§ EXERCISE: Could you reproduce all of the following entries exactly?

§ Stored data entries:
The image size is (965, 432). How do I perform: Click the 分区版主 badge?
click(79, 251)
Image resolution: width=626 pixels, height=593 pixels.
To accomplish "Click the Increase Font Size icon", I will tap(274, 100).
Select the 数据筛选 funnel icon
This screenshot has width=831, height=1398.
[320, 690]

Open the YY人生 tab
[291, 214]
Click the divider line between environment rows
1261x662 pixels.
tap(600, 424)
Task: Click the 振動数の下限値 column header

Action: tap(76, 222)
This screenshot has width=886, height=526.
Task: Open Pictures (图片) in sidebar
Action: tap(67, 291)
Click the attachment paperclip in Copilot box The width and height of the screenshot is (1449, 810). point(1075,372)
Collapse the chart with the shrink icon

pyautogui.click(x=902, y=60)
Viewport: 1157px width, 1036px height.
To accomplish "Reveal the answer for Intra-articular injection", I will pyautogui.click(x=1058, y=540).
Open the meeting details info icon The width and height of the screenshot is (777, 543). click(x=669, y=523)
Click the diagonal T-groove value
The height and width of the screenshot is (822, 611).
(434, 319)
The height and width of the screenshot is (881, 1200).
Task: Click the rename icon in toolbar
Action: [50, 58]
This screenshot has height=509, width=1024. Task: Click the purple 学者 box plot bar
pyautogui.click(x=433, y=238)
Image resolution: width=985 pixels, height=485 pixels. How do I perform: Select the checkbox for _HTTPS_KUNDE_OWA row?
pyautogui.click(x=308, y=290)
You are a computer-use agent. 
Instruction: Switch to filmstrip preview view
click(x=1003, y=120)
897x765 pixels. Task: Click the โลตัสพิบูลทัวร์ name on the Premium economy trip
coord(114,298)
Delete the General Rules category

§ FINAL ANSWER:
The image size is (965, 432). How do I perform: Click the 分区版主 badge?
click(79, 251)
Image resolution: width=626 pixels, height=593 pixels.
To accomplish "Click the Increase Font Size icon", I will tap(274, 100).
Select the 数据筛选 funnel icon
This screenshot has width=831, height=1398.
[320, 690]

Open the YY人生 tab
[291, 214]
Click the divider line between environment rows
1261x662 pixels.
tap(600, 424)
Task: Click the 振動数の下限値 column header

Action: tap(76, 222)
This screenshot has width=886, height=526.
Task: Open Pictures (图片) in sidebar
Action: tap(67, 291)
Click the attachment paperclip in Copilot box The width and height of the screenshot is (1449, 810). point(1075,372)
Collapse the chart with the shrink icon

pyautogui.click(x=902, y=60)
Viewport: 1157px width, 1036px height.
To accomplish "Reveal the answer for Intra-articular injection", I will pyautogui.click(x=1058, y=540).
Open the meeting details info icon The width and height of the screenshot is (777, 543). click(x=669, y=523)
Click the diagonal T-groove value
The height and width of the screenshot is (822, 611).
(434, 319)
The height and width of the screenshot is (881, 1200).
Task: Click the rename icon in toolbar
Action: [50, 58]
This screenshot has height=509, width=1024. Task: Click the purple 学者 box plot bar
pyautogui.click(x=433, y=238)
Image resolution: width=985 pixels, height=485 pixels. How do I perform: Select the checkbox for _HTTPS_KUNDE_OWA row?
pyautogui.click(x=308, y=290)
You are a computer-use agent. 
Instruction: Switch to filmstrip preview view
click(x=1003, y=120)
897x765 pixels. Task: Click the โลตัสพิบูลทัวร์ name on the Premium economy trip
coord(114,298)
Delete the General Rules category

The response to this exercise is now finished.